It would be great if we could create an AST for Markdown. That way, parsers could parse the Markdown to this AST then generate the HTML from the AST at the end. This separation of concerns (parsing MD vs outputting HTML) should lead to better debugging, inspection, and testing of markdown parsers.
So I decided to create an AST in XML. I spent about 4 hours on it.
Despite the fact that XML is subjectively the devil, it has pretty great support for validation, and that is why I chose to write a XML DTD that describes an XML document containing the AST, which should have all information that should be necessary to generate the HTML output of the parser.
You should also know that I recognize that XML is incredibly verbose, and I do not actually expect parsers to make an XML file - just to have an internal representation that they can readily dump as this kind of XML file.

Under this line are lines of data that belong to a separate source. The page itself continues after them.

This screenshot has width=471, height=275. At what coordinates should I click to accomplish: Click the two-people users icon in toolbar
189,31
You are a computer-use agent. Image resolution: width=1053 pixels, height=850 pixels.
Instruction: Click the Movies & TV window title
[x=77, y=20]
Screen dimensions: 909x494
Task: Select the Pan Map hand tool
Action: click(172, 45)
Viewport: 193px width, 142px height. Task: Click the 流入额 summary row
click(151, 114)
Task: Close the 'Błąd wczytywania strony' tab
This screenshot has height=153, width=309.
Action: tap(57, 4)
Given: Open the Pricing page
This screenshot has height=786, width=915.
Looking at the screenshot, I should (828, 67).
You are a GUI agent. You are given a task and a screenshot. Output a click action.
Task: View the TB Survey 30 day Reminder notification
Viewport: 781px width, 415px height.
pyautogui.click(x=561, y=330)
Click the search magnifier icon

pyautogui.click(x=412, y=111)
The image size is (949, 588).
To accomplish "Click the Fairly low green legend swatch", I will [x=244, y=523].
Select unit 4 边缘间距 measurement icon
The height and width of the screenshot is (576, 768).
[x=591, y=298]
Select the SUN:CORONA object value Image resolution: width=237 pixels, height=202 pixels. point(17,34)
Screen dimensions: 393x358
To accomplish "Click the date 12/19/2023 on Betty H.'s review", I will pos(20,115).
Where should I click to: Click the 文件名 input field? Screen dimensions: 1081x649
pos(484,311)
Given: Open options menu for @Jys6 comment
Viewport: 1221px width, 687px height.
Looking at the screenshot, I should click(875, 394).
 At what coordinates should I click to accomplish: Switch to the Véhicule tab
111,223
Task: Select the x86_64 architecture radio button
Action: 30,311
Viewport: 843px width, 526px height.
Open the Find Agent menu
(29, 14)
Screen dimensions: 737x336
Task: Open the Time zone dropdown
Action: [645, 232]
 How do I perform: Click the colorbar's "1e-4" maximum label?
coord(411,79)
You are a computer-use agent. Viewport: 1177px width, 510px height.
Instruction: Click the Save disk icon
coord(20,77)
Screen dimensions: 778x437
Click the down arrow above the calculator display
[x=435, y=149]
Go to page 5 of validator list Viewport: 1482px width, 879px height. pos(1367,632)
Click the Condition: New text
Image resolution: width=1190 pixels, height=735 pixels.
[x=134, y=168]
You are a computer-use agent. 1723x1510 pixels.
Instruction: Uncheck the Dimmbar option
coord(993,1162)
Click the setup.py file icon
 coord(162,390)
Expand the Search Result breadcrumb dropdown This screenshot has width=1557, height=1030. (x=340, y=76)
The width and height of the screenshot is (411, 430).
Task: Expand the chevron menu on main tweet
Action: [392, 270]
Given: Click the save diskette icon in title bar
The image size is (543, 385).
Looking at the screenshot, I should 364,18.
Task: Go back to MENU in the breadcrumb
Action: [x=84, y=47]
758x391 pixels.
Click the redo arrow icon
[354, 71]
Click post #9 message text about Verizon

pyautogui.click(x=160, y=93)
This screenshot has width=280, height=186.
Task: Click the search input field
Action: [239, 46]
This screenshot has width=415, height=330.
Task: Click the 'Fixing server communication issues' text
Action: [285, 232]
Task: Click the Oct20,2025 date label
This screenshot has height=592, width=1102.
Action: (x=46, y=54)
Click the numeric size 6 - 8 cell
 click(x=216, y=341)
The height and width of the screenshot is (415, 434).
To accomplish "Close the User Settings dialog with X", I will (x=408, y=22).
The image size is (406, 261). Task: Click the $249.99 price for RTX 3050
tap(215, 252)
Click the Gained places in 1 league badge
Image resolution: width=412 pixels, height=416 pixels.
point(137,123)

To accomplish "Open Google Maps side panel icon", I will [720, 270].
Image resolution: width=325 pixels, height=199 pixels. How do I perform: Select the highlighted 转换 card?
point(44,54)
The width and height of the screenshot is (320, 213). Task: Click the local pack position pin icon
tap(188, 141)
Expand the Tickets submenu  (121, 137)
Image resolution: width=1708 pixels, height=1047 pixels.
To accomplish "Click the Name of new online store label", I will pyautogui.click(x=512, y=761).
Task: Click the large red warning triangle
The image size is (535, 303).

I submit this document under the CC-BY license, in addition to the CC-BY-NC-SA license implicit in content posted on the forum.
Here’s an example of use:
EDIT: All these links are dead. Didn’t notice that they get removed after 30 days.
test1.xml: http://hastebin.com/veyenuketo.xml <-- abstract syntax tree
(by the way, that test1.md is pretty funny on Babelmark)
test2.md: the empty string
test2.html: the empty string
Ideally, we could get a tool that would take this AST and render it as output HTML. It doesn’t seem like that should be too hard - link references would be the only part requiring anything other than straight load-in, dump-out.
The next step would be to create a tool that would take the AST and turn it into Markdown. Then we can compare the HTML output of the parsers and the AST->HTML tool and find bugs!